Remember the "America is an island and the rest of the world's economic collapse doesn't matter" meme… well that is over!! Cycle lows for Manufacturing PMI and 5th month of contraction for ISM Manufacturing
As Output plunges to cycle lows…
While ISM data showed a modest rise, New Orders were unchanged as Import and Export Orders fell.
ISM Respondents show a mixed bag:
- "Low oil prices and reduced activity continue affecting our business." (Petroleum & Coal Products)
- "U.S. business demand is solid; international demand is soft." (Chemical Products)
- "Mobility spend is up." (Computer & Electronic Products)
- "Business has to get better. And it appears it is. Healthy backlog for 2016." (Fabricated Metal Products)
- "Very strong demand for product. Material availability very good and commodity pricing continues to be depressed." (Machinery)
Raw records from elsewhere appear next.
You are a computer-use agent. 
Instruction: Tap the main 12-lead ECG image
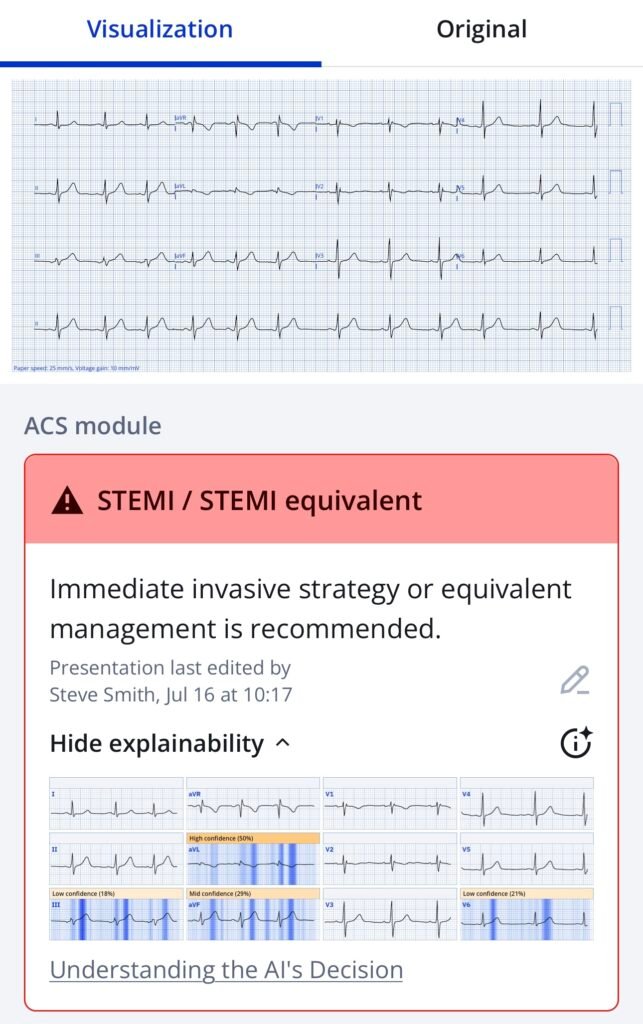321,226
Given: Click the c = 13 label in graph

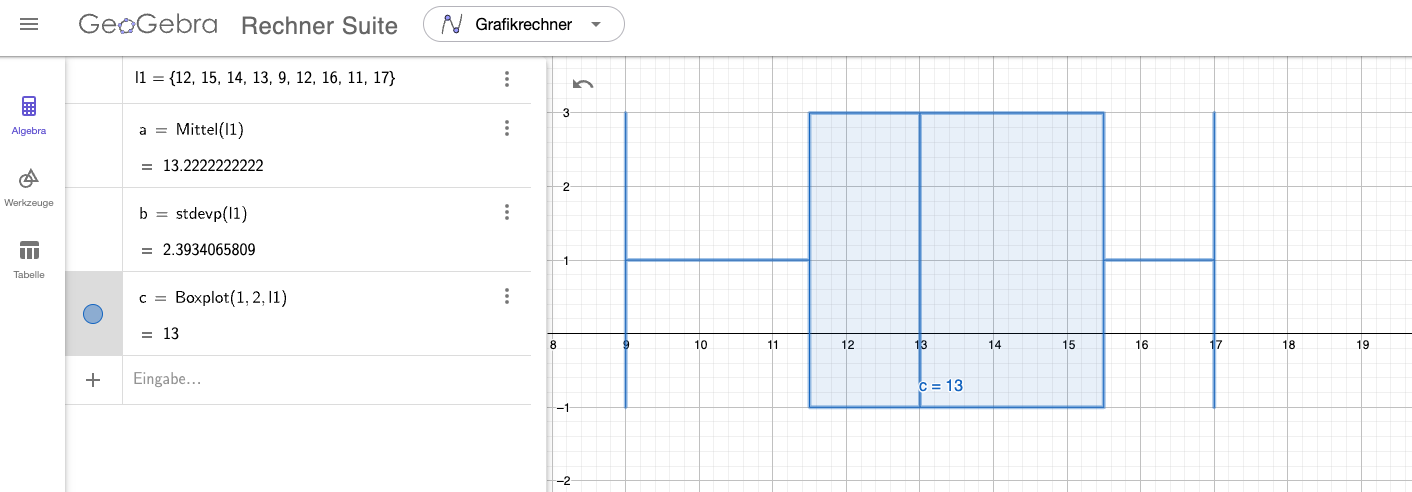Looking at the screenshot, I should (941, 385).
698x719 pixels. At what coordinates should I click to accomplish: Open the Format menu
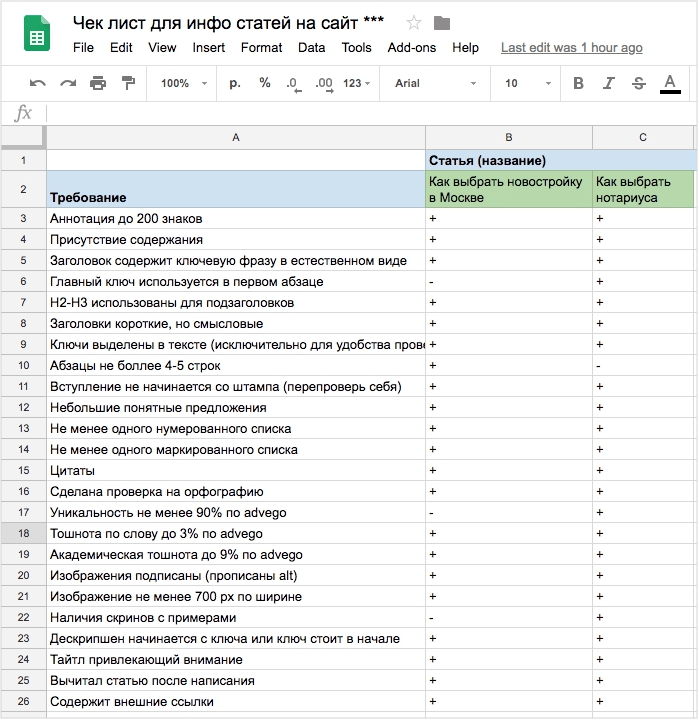pos(261,47)
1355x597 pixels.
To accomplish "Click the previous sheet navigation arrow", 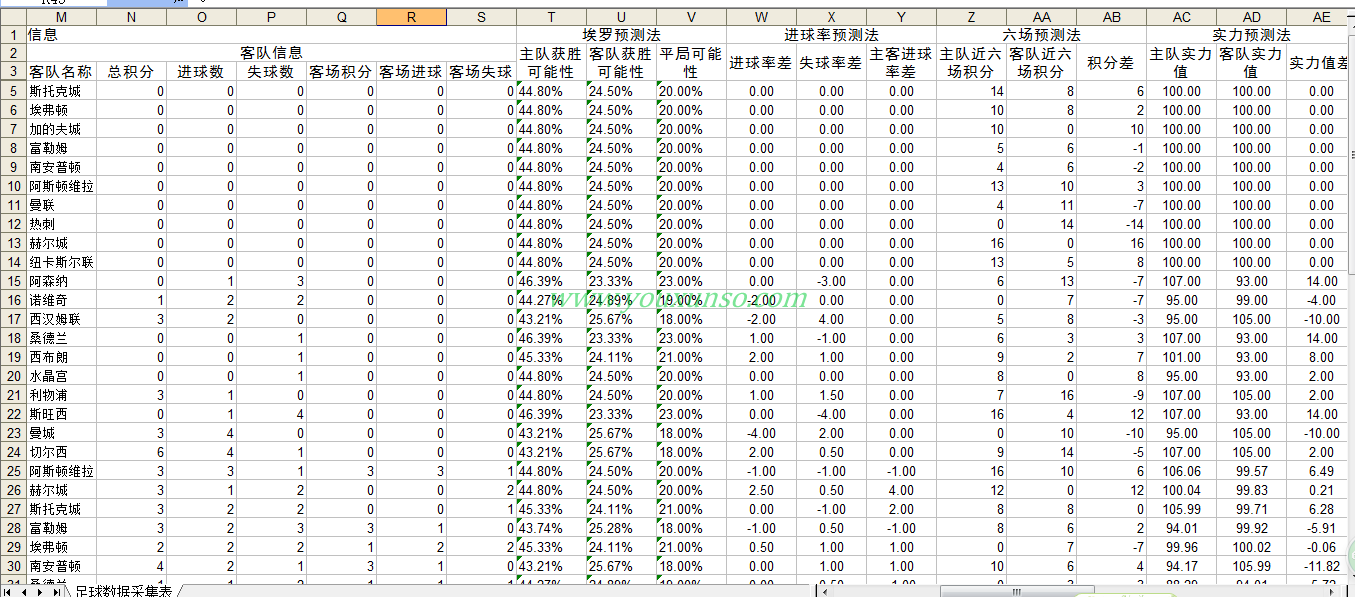I will 23,591.
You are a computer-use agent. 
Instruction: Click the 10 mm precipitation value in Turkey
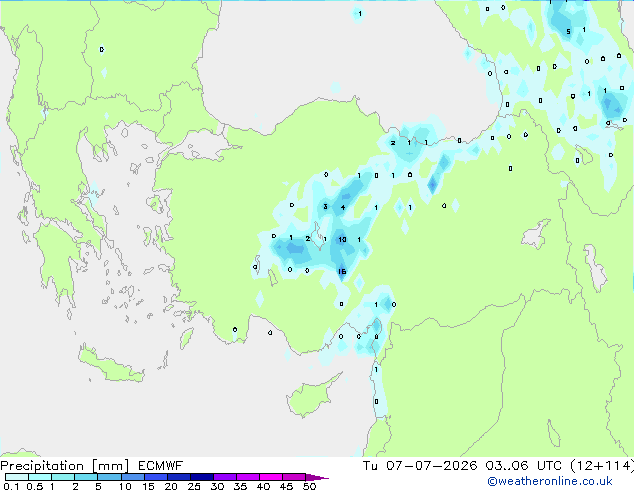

- "Airlines are still ordering planes and spare parts for plane galleys." (Transportation Equipment)
- "Market is beginning to trend up with spring season on its way." (Wood Products)
- "Not seeing impact from global economic volatility or oil prices. Business is strong and growth projections remain the same." (Miscellaneous Manufacturing)
- "Orders are coming in stronger than expected." (Furniture & Related Products)
- "Still a bit sluggish." (Food, Beverage & Tobacco Products)
Commenting on the February manufacturing data, Chris Williamson, chief economist at Markit said:
“The February data add to signs of distress in the US manufacturing economy. Production and order book growth continues to worsen, led by falling exports. Jobs are being added at a slower pace and output prices are dropping at a rate not seen since mid-2012.
“The deterioration in the manufacturing sector’s performance since mid-2014 has broadly tracked the dollar’s rise, which makes US goods more expensive in overseas markets and leads US consumers to favour cheaper imported goods.
“With other headwinds including the downturn in the oil sector, heightened uncertainty due to financial market volatility, global growth worries and growing concerns about the presidential election, it’s no surprise that the manufacturing sector is facing its toughest period since the global financial crisis.”